Stored items from a collection
--- START ---

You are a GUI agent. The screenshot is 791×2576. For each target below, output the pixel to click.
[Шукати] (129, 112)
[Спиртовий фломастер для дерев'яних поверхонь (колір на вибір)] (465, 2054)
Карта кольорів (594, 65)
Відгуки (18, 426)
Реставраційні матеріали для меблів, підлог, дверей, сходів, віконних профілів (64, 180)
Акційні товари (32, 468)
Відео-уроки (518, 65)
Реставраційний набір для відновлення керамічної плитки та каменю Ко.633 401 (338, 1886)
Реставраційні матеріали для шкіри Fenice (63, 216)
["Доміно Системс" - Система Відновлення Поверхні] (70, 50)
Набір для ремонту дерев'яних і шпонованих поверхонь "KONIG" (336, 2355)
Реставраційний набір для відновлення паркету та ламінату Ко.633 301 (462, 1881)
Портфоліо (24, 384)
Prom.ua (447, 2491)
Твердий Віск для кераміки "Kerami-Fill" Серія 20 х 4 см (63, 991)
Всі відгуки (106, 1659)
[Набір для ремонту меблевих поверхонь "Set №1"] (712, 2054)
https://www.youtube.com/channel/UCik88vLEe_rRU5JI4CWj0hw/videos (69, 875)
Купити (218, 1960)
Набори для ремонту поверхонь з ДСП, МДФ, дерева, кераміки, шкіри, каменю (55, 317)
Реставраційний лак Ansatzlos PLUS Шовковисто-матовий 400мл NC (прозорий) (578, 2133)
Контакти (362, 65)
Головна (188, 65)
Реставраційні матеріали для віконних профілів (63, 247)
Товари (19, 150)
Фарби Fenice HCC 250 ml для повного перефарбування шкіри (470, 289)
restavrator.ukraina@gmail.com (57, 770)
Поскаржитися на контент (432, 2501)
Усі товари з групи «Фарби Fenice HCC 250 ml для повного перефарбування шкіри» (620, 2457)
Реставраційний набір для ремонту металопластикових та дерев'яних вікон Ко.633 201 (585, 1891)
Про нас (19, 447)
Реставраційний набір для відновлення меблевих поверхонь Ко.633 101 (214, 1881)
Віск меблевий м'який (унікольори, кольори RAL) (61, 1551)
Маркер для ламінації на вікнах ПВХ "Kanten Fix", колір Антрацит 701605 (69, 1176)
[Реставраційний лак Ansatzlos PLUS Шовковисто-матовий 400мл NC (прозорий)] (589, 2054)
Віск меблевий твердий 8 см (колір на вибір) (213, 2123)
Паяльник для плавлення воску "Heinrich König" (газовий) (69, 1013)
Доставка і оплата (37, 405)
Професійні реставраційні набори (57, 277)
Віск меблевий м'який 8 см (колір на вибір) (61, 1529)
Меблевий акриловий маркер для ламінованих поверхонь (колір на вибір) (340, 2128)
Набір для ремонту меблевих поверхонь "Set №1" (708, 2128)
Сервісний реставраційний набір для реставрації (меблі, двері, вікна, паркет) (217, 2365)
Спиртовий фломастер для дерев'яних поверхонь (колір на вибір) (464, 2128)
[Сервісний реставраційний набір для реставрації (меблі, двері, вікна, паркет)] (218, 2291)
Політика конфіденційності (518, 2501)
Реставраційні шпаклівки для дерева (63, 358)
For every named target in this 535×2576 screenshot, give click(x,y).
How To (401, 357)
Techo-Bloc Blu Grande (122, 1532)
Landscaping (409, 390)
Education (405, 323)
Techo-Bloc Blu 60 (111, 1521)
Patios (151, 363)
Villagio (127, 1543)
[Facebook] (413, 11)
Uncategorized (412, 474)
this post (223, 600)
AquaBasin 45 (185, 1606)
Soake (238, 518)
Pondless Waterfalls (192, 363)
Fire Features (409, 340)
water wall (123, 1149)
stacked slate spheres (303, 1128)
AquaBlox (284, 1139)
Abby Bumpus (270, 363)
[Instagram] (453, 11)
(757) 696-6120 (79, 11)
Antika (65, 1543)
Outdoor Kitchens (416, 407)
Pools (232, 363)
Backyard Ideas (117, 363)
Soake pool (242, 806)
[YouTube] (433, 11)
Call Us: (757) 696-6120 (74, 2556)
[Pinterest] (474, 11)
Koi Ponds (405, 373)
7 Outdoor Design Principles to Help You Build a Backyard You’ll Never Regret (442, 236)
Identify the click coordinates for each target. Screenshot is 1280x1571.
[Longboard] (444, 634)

--- END ---

DIRECTIONS: Copy out the records once more, with nothing altered.

OUTPUT BELOW:
You are a GUI agent. The screenshot is 791×2576. For each target below, output the pixel to click.
[Шукати] (129, 112)
[Спиртовий фломастер для дерев'яних поверхонь (колір на вибір)] (465, 2054)
Карта кольорів (594, 65)
Відгуки (18, 426)
Реставраційні матеріали для меблів, підлог, дверей, сходів, віконних профілів (64, 180)
Акційні товари (32, 468)
Відео-уроки (518, 65)
Реставраційний набір для відновлення керамічної плитки та каменю Ко.633 401 (338, 1886)
Реставраційні матеріали для шкіри Fenice (63, 216)
["Доміно Системс" - Система Відновлення Поверхні] (70, 50)
Набір для ремонту дерев'яних і шпонованих поверхонь "KONIG" (336, 2355)
Реставраційний набір для відновлення паркету та ламінату Ко.633 301 (462, 1881)
Портфоліо (24, 384)
Prom.ua (447, 2491)
Твердий Віск для кераміки "Kerami-Fill" Серія 20 х 4 см (63, 991)
Всі відгуки (106, 1659)
[Набір для ремонту меблевих поверхонь "Set №1"] (712, 2054)
https://www.youtube.com/channel/UCik88vLEe_rRU5JI4CWj0hw/videos (69, 875)
Купити (218, 1960)
Набори для ремонту поверхонь з ДСП, МДФ, дерева, кераміки, шкіри, каменю (55, 317)
Реставраційний лак Ansatzlos PLUS Шовковисто-матовий 400мл NC (прозорий) (578, 2133)
Контакти (362, 65)
Головна (188, 65)
Реставраційні матеріали для віконних профілів (63, 247)
Товари (19, 150)
Фарби Fenice HCC 250 ml для повного перефарбування шкіри (470, 289)
restavrator.ukraina@gmail.com (57, 770)
Поскаржитися на контент (432, 2501)
Усі товари з групи «Фарби Fenice HCC 250 ml для повного перефарбування шкіри» (620, 2457)
Реставраційний набір для ремонту металопластикових та дерев'яних вікон Ко.633 201 (585, 1891)
Про нас (19, 447)
Реставраційний набір для відновлення меблевих поверхонь Ко.633 101 (214, 1881)
Віск меблевий м'який (унікольори, кольори RAL) (61, 1551)
Маркер для ламінації на вікнах ПВХ "Kanten Fix", колір Антрацит 701605 (69, 1176)
[Реставраційний лак Ansatzlos PLUS Шовковисто-матовий 400мл NC (прозорий)] (589, 2054)
Віск меблевий твердий 8 см (колір на вибір) (213, 2123)
Паяльник для плавлення воску "Heinrich König" (газовий) (69, 1013)
Доставка і оплата (37, 405)
Професійні реставраційні набори (57, 277)
Віск меблевий м'який 8 см (колір на вибір) (61, 1529)
Меблевий акриловий маркер для ламінованих поверхонь (колір на вибір) (340, 2128)
Набір для ремонту меблевих поверхонь "Set №1" (708, 2128)
Сервісний реставраційний набір для реставрації (меблі, двері, вікна, паркет) (217, 2365)
Спиртовий фломастер для дерев'яних поверхонь (колір на вибір) (464, 2128)
[Сервісний реставраційний набір для реставрації (меблі, двері, вікна, паркет)] (218, 2291)
Політика конфіденційності (518, 2501)
Реставраційні шпаклівки для дерева (63, 358)
For every named target in this 535×2576 screenshot, give click(x,y).
How To (401, 357)
Techo-Bloc Blu Grande (122, 1532)
Landscaping (409, 390)
Education (405, 323)
Techo-Bloc Blu 60 (111, 1521)
Patios (151, 363)
Villagio (127, 1543)
[Facebook] (413, 11)
Uncategorized (412, 474)
this post (223, 600)
AquaBasin 45 (185, 1606)
Soake (238, 518)
Pondless Waterfalls (192, 363)
Fire Features (409, 340)
water wall (123, 1149)
stacked slate spheres (303, 1128)
AquaBlox (284, 1139)
Abby Bumpus (270, 363)
[Instagram] (453, 11)
(757) 696-6120 (79, 11)
Antika (65, 1543)
Outdoor Kitchens (416, 407)
Pools (232, 363)
Backyard Ideas (117, 363)
Soake pool (242, 806)
[YouTube] (433, 11)
Call Us: (757) 696-6120 (74, 2556)
[Pinterest] (474, 11)
Koi Ponds (405, 373)
7 Outdoor Design Principles to Help You Build a Backyard You’ll Never Regret (442, 236)
Identify the click coordinates for each target. Screenshot is 1280x1571.
[Longboard] (444, 634)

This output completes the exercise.